→ Exercise directions
Output the exact lines that start at the one containing "Instruction: Open the" and continue to the last line of the entries below; do not output pictures.

→ Data to examine
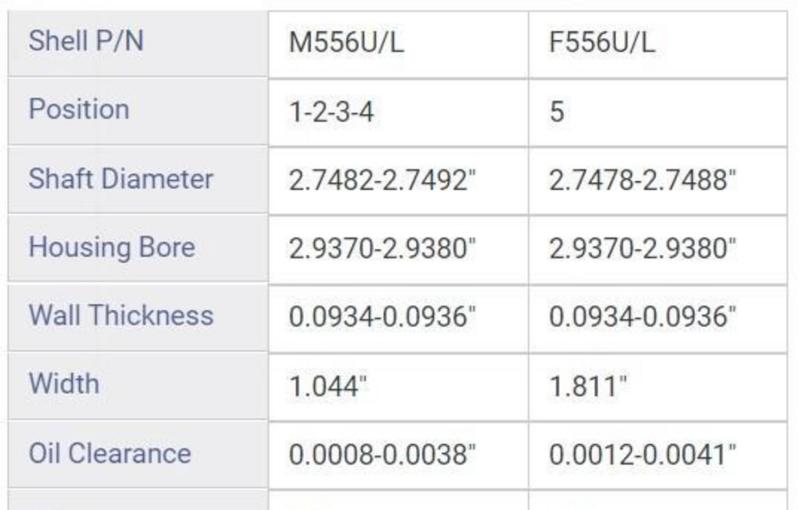Click the Shell P/N header cell

point(86,43)
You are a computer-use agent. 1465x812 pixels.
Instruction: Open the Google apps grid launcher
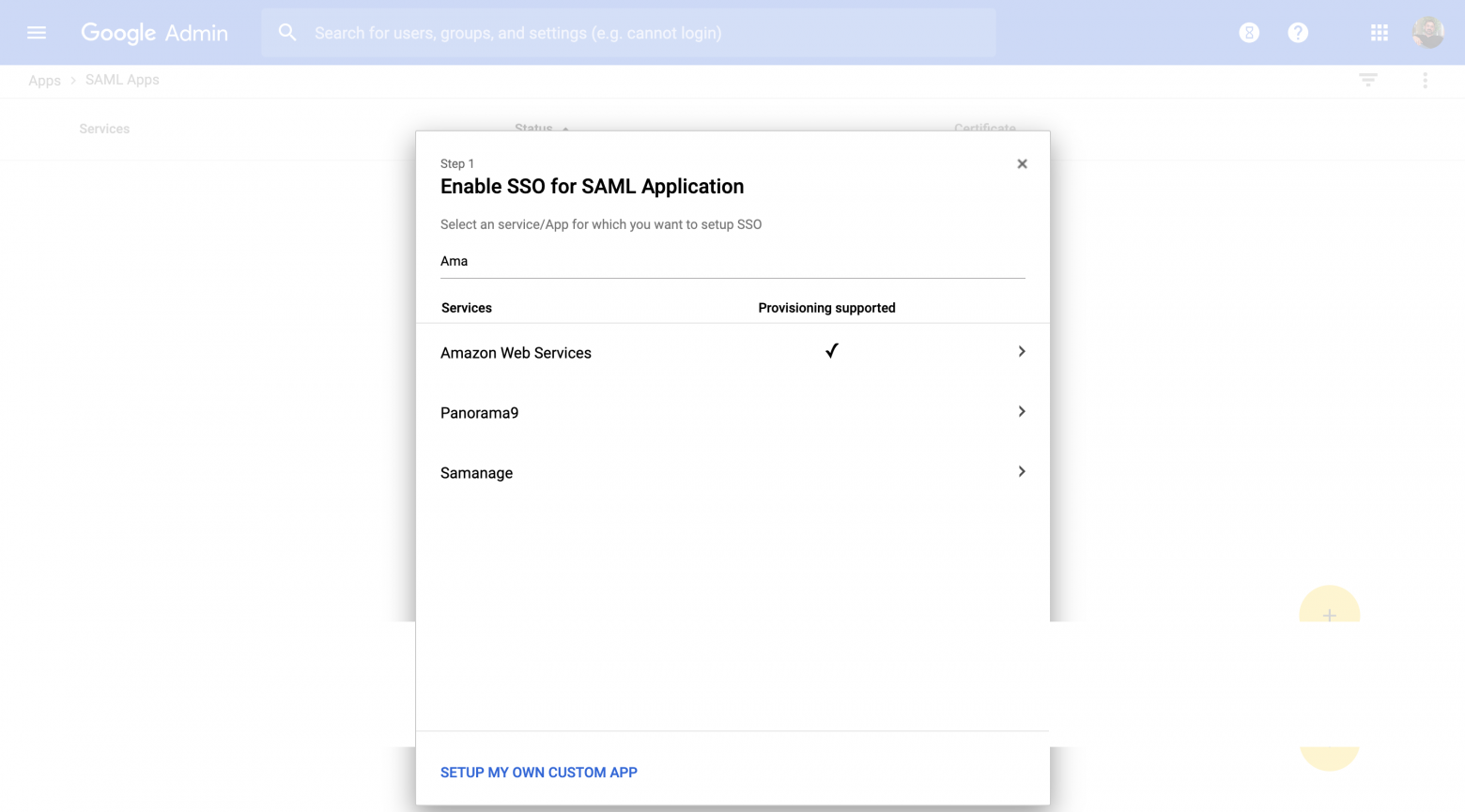1379,32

→ Answer
Instruction: Open the Google apps grid launcher
1379,32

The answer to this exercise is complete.